KUTIPAN DOKUMEN:
* * * *

Rabu, 30 Januari 2013

Sastra dalam Persimpangan Waktu



Anggaplah pertemuan ku dengan sastra hanya karena sebuah kebetulan belaka. Baiklah, bisa ku bilang sastra merupakan bahasa dalam karya tulis yang mampu menggetarkan jiwa, indah namun penuh dialektika, dalam hal ini perbedaan dan pertentangan antar kata-kata. Tak bisa ku pungkiri hidup ini tak pernah lepas dari sastra. Kini kemesraan yang dipersembahkan sastra kepadaku mampu memikat pikiran dan hati. Ia mengajariku bagaimana membangun nalar kritis dan memahami serta merasakan penuh renung dengan nurani tentang sebuah makna. Tak bisa sembarangan memang, karena kualitas-nya akan mempengaruhi pola pikir sang pembaca. Memang gila rasanya ketika sekelompok kata-kata bersatu untuk mengubah dunia.

* * * *

DATA ANALISIS:

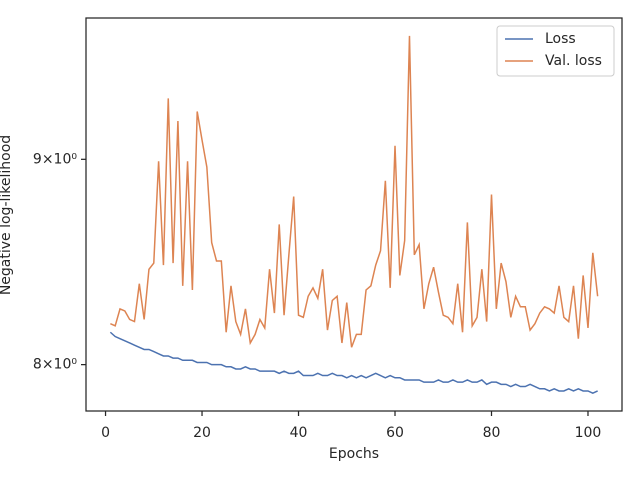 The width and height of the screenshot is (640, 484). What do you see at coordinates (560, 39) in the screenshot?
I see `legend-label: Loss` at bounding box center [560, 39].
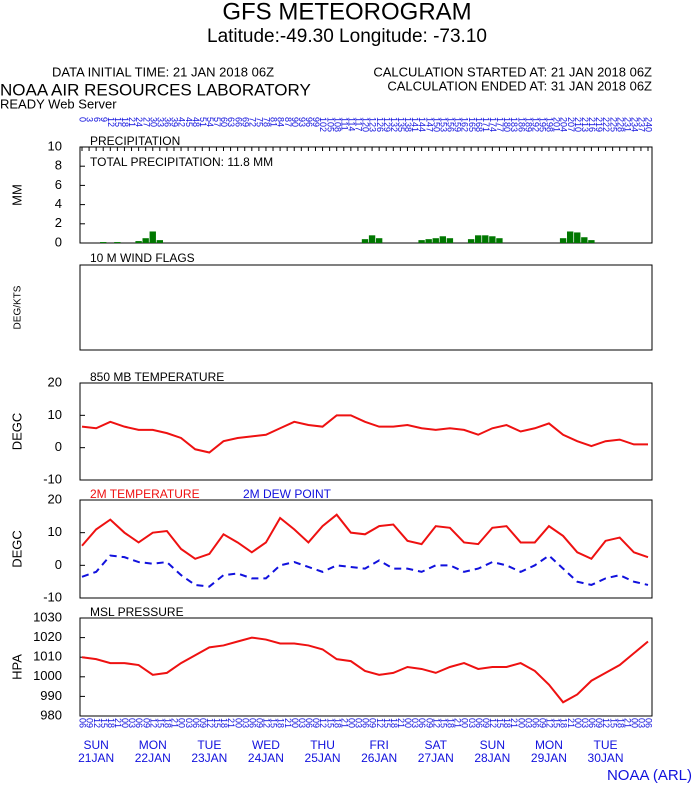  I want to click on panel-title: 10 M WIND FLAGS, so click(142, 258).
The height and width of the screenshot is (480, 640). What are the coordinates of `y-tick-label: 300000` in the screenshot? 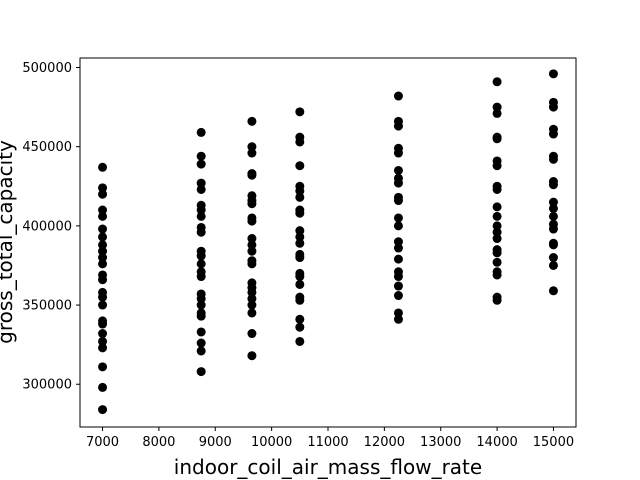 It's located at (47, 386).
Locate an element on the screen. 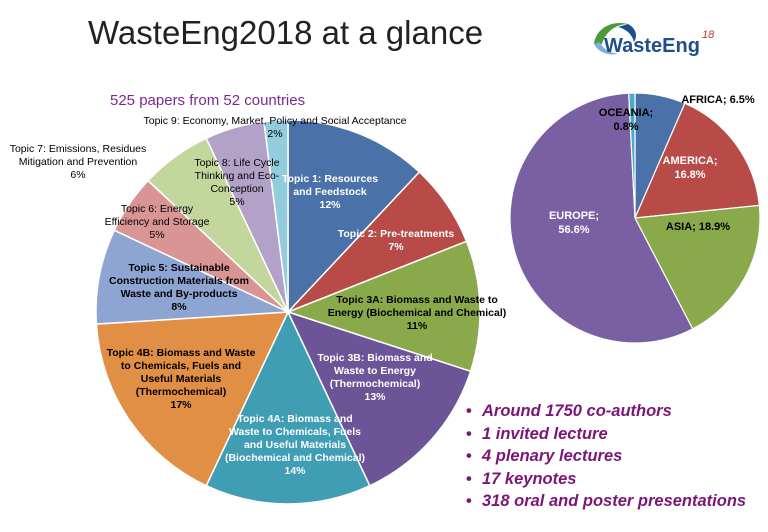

* * * *

YANG AKAN DIKERJAKAN:
(1) Ringkaslah paragraf dalam tulisan tentang sastra yang diawali kata "Anggaplah pertemuan ku dengan sastra" menjadi daftar poin tanpa menghilangkan fakta utamanya.
(2) Lanjutkan tulisan tentang sastra, dimulai dari kalimat sesudah kalimat terakhirnya.

HASIL TUGAS:
(1)
- Pertemuan penulis dengan sastra dianggap sebagai kebetulan belaka.
- Sastra adalah bahasa dalam karya tulis yang mampu menggetarkan jiwa. Sastra itu indah, tetapi penuh dialektika, yaitu perbedaan dan pertentangan antarkata.
- Hidup tidak pernah lepas dari sastra.
- Sastra memikat pikiran dan hati penulis. Sastra juga mengajarkan cara membangun nalar kritis serta memahami dan merenungkan makna dengan nurani.
- Sastra tidak bisa dibuat sembarangan karena kualitasnya memengaruhi pola pikir pembaca.
- Kata-kata yang bersatu dapat mengubah dunia.

(2)
Baru kusadari dua tahun terakhir ini kemesraan ku dengan sastra terjalin cukup harmonis. Entahlah sampai saat ini tak jelas letak keharmonisan itu dimana. Tapi yang pasti pertemuanku dengan sastra kini mampu menjelaskan arah perjalanan di labirin yang tengah dibuat Tuhan untukku. Ya Tuhan, maaf jika pernah ku katakan bahwa labirin yang Engkau buat untukku menyebalkan, tapi kini ku akui ternyata itu sungguh memesona. Inginnya ku minta izin kepada-Mu untuk mengisi labirin itu dengan keindahan karya.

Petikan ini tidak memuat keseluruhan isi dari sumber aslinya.